High Dimensional Mean Test for Shrinking Random Variables with Applications to Backtesting
We propose a high dimensional mean test framework for shrinking random variables, where the underlying random variables shrink to zero as the sample size increases. By pooling observations across overlapping subsets of dimensions, we estimate subsets means and test whether the maximum absolute mean deviates from zero. This approach overcomes cancellations that occur in simple averaging and remains valid even when marginal asymptotic normality fails. We establish theoretical properties of the test statistic and develop a multiplier bootstrap procedure to approximate its distribution. The method provides a flexible and powerful tool for the validation and comparative backtesting of value-at-risk. Simulations show superior performance in high-dimensional settings, and a real-data application demonstrates its practical effectiveness in backtesting.
💡 Research Summary
The paper addresses the problem of testing whether the mean vector of a high‑dimensional random vector is zero when each component shrinks toward zero as the sample size grows. In such “shrinking” settings the classical high‑dimensional mean tests, which rely on marginal central limit theorems for each coordinate, break down because the normalized sums of the individual components no longer converge to a normal distribution.
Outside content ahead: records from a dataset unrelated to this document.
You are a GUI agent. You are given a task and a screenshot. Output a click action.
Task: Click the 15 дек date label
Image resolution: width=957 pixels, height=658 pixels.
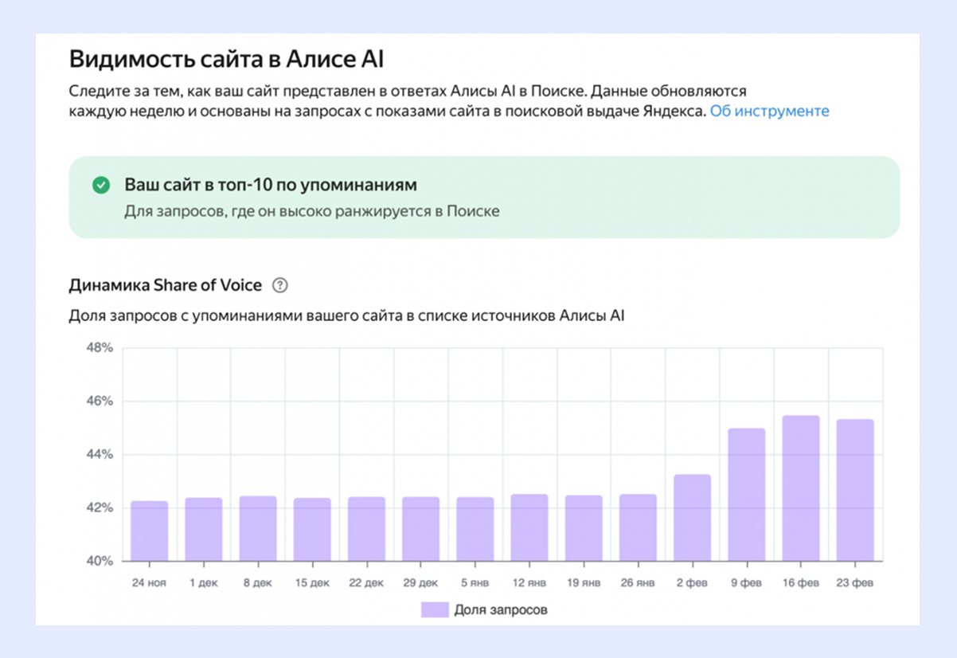tap(311, 582)
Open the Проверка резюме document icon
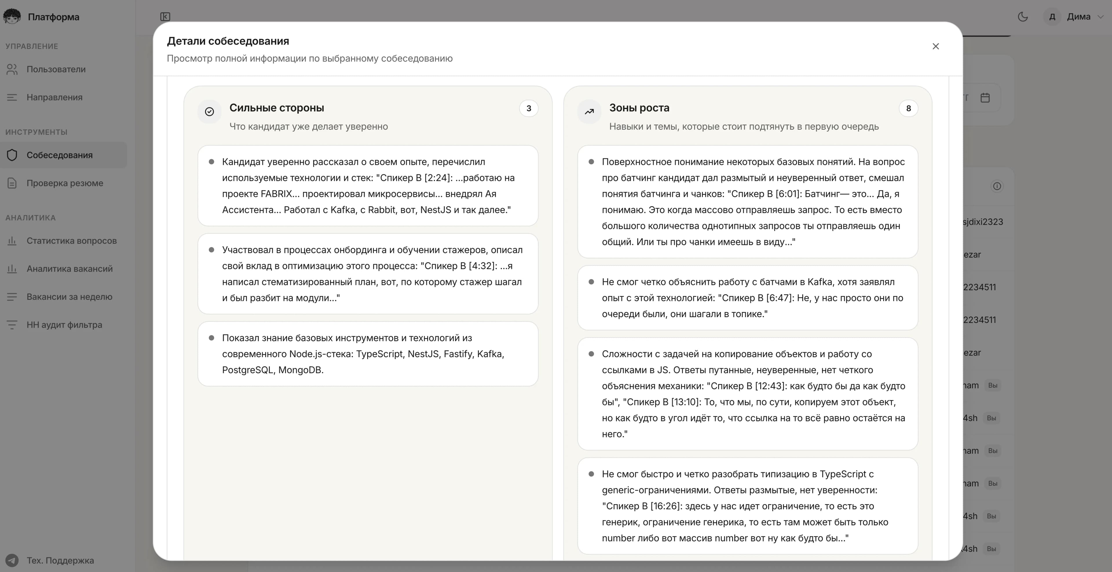Image resolution: width=1112 pixels, height=572 pixels. [x=12, y=183]
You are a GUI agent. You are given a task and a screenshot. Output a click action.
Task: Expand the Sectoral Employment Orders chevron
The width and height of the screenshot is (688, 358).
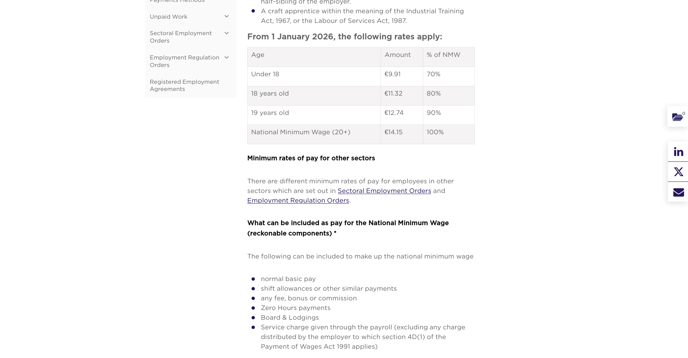[226, 33]
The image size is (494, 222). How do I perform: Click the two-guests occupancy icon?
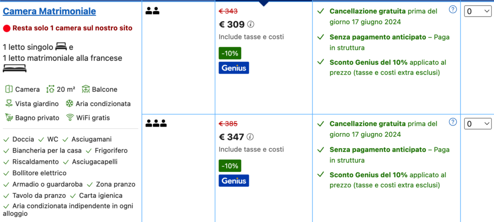coord(152,11)
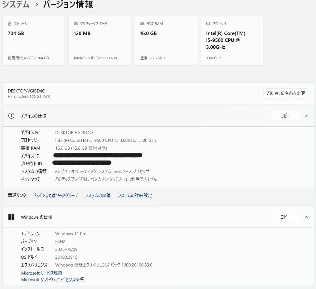This screenshot has height=289, width=316.
Task: Open the システムの保護 link
Action: (97, 195)
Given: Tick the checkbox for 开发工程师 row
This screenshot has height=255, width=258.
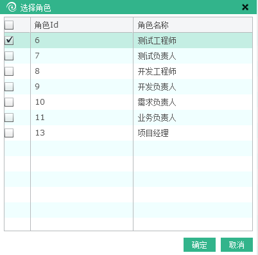Looking at the screenshot, I should [x=9, y=71].
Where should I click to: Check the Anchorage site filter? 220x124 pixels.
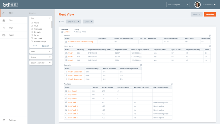coord(32,29)
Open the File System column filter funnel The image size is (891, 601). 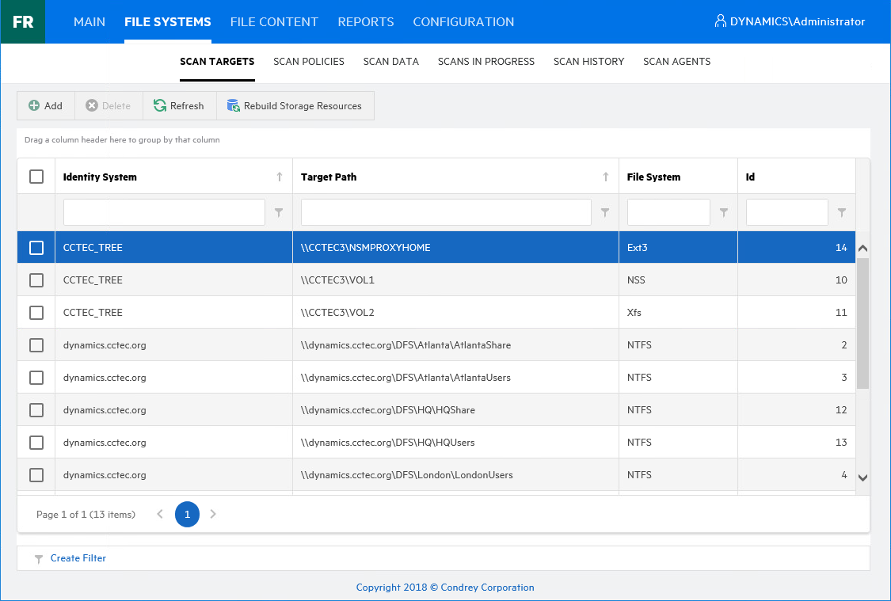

To overcome this difficulty the authors propose a two‑step testing framework. The first, naïve approach pools all p coordinates into a single scalar Y_i = Σ_{j=1}^p X_{i,j} and forms the standardized statistic T = √n \bar Y / \hat σ. Under mild ρ‑mixing, variance lower‑bound, and uniform moment conditions (A)–(C) they prove that T converges to N(0,1). However, this test only checks the weaker hypothesis that the pooled mean μ_Y = Σ μ_j equals zero, which is not equivalent to the original hypothesis H₀: μ_j = 0 for all j. Consequently the power of the naïve test can be very low.
The core contribution is a subsets‑based test. The p dimensions are partitioned into d (possibly overlapping) subsets S₁,…,S_d, each of size q. For each subset ℓ a pooled variable Y_i^{(ℓ)} = Σ_{j∈S_ℓ} X_{i,j} is constructed, and a statistic T^{(ℓ)} = √n \bar Y^{(ℓ)} / \hat σ_ℓ is computed. The final test statistic is M = max_{ℓ=1,…,d} |T^{(ℓ)}|. Lemma 1 shows that if q and p are coprime, the collection of p cyclic subsets of length q makes the null hypothesis “all subset means are zero’’ equivalent to the original H₀. In practice the authors recommend using d > p subsets, adding user‑defined groups that reflect domain knowledge, to increase power.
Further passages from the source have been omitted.